Le sei dimensioni fondamentali (accuratezza, completezza, coerenza, tempestività, validità e unicità) aiutano le organizzazioni a mantenere l'integrità dei dati, valutare la correttezza degli elementi e prevenire problemi di qualità dei dati.
Il concetto di dimensioni della qualità dei dati è stato formalizzato nel 1996 dai professori Richard Y. Wang e Diane M. Strong nel loro articolo "Beyond Accuracy: What Data Quality Means to Data Consumers,” 1 che originariamente identificava 15 dimensioni. Il concetto si è evoluto significativamente senza uno standard universale. Tuttavia, tra sei e dodici dimensioni fondamentali restano le più adottate nella pratica.
Un aspetto cruciale delle strategie di gestione dei dati, le dimensioni della qualità dei dati forniscono alle aziende un framework chiaro per ottenere dati di alta qualità.
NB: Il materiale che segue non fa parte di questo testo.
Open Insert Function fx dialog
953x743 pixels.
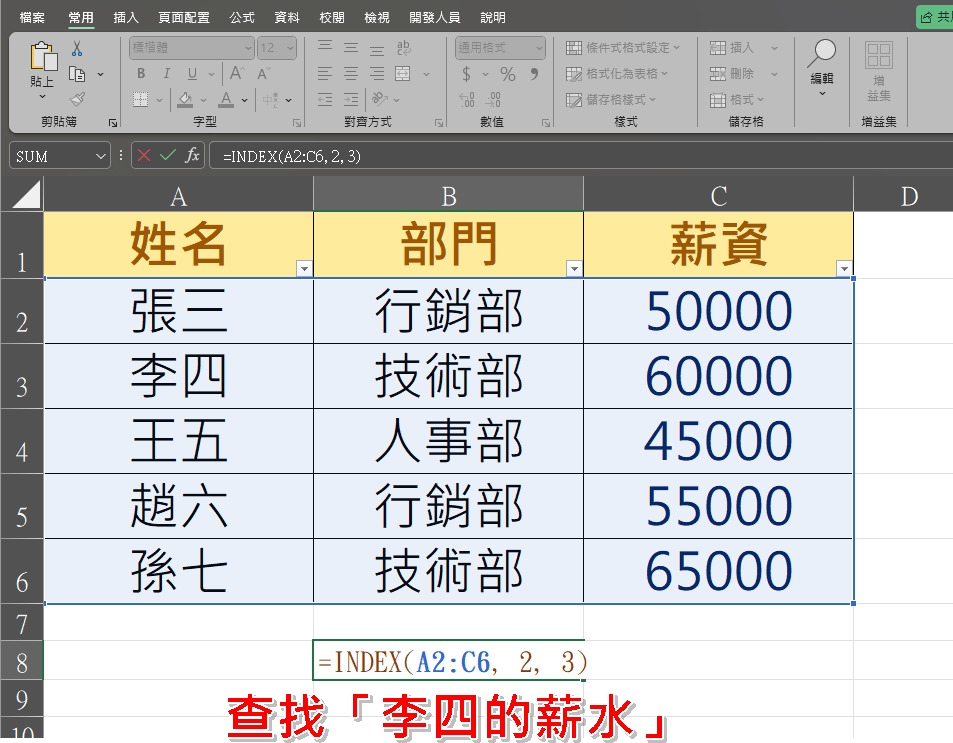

Garantendo che i dati soddisfino gli standard di accuratezza, completezza, coerenza e altre dimensioni, le organizzazioni possono ridurre le inefficienze operative, migliorare la soddisfazione del cliente e mantenere la conformità normativa.
Dati di alta qualità supportano anche iniziative avanzate come la modellazione predittiva, l’innovazione dell’nell'intelligenza artificiale (AI) e i servizi personalizzati, contribuendo al miglioramento delle prestazioni e al vantaggio competitivo.